# Terms of a sequence

#### LLand314

##### Member
write the terms a1,a2,a3,a4 of the following sequence. an+1=0.4an+330, a0=550

everytime I get 550 for a1 a2 a3 and a4
is that correct or am I doing it wrong.

#### tkhunny

##### Well-known member
MHB Math Helper
550 * 0.4 = 220

220 + 330 = 550

Pretty clear.
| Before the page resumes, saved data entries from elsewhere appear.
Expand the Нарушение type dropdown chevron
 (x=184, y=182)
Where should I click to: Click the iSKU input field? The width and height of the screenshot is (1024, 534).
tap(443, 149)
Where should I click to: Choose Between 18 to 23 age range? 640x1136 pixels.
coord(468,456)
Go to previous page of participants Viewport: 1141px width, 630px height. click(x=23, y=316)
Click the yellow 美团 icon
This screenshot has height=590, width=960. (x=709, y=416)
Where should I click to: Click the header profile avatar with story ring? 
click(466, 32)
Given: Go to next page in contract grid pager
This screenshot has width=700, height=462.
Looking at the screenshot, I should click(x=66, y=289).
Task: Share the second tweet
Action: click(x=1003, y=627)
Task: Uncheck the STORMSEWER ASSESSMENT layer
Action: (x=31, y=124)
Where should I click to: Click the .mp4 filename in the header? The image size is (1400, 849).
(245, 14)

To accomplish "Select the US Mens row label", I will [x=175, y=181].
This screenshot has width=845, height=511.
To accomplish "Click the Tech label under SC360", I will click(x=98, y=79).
Why do you doubt?

#### LLand314

##### Member
It just seemed to easy for Calculus thats all.

Thanks

#### MarkFL

Staff member
If we write the inhomogeneous recursions:

$$\displaystyle a_{n+1}=0.4a_{n}+330$$

$$\displaystyle a_{n+2}=0.4a_{n+1}+330$$

We find the homogenous recursion via differencing:

$$\displaystyle a_{n+2}=1.4a_{n+1}-0.4a_{n}$$

whose associated characteristic roots are:

$$\displaystyle r=\frac{2}{5},\,1$$

and hence the closed form is:

$$\displaystyle A_n=k_1+k_2\left(\frac{2}{5} \right)^n$$

Now, using:

$$\displaystyle A_0=A_1=550$$, we may determine:

$$\displaystyle k_1=550,\,k_2=0$$ and so:

$$\displaystyle A_n=550$$

#### chisigma

##### Well-known member
write the terms a1,a2,a3,a4 of the following sequence. an+1=0.4an+330, a0=550

everytime I get 550 for a1 a2 a3 and a4
is that correct or am I doing it wrong.
Using the procedure described in...

http://www.mathhelpboards.com/f15/difference-equation-tutorial-draft-part-i-426/

... the difference equation can be written as...

$\displaystyle \Delta_{n}= a_{n+1}-a_{n} = 330 - .6\ a_{n} = f(a_{n})$ (1)

... and the function f(*) is represented here... There is only one attractive fixed point in x=550 and, because the linearity of f(*) the stable point is met at the first step...

Kind regards

$\chi$ $\sigma$